Rogério Mative
Em 16/03/2012 às 14:43
Em ação movida pela Prefeitura de Sandovalina, o Tribunal de Justiça do Estado de São Paulo (TJ-SP) manteve a punição ao ex-presidente da Câmara Municipal, Antônio Roberto Cortez, acusado de improbidade administrativa por desvio de materiais. Apenas o valor da multa foi reduzido.
Segundo o processo, a prefeitura ingressou com a ação após desvio de materiais adquiridos entre novembro e dezembro de 2000 pela Câmara Municipal de Sandovalina.

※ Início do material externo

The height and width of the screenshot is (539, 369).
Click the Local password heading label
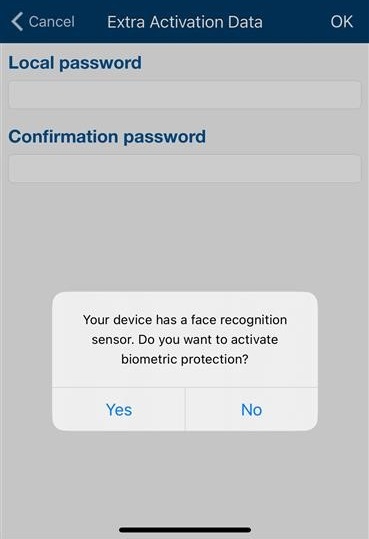point(75,63)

A prefeitura acusa Antônio Roberto Cortez, à época presidente do Legislativo, pelo desvio, sendo auxiliado pela chefe de tesouraria, Paula Roberta Cortez Simões.
Em primeira instância, Cortez foi condenado ao ressarcimento de R$ 1.491,20, além de multa de 20 salários mínimos. Inconformado, o ex-presidente da Casa de Leis recorreu argumentando a inconstitucionalidade da Lei de improbidade e da aplicação da multa.
O TJ rejeitou as alegações sobre inconstitucionalidade. "Trata-se da questão relativa à possibilidade de a legislação específica, que prevê e estabelece no âmbito extrapenal os atos de improbidade e as sanções administrativas, ser aplicada aos agentes políticos", explica o relator Rui Stoco, em acórdão.
"Os depoimentos e documentos coligidos nos autos dão conta de que o réu, valendo-se de recursos públicos, adquiriu materiais que, conquanto entregues pelos fornecedores, não foram destinados à Câmara Municipal. E a conclusão permitida por tais elementos de prova não foi elidida pelos fatos alegados e não provados pelo réu", reforça.
Porém, o Tribunal reformou os valores impostos como punição. "Tal sanção desborda dos lindes legais, eis que o referido dispositivo prevê um limite de duas vezes o valor do dano causado, o que pouco superaria R$ 3 mil, sendo que a sanção na forma como aplicada, já alcança a monta de mais de R$ 12 mil reais", pontua Stoco.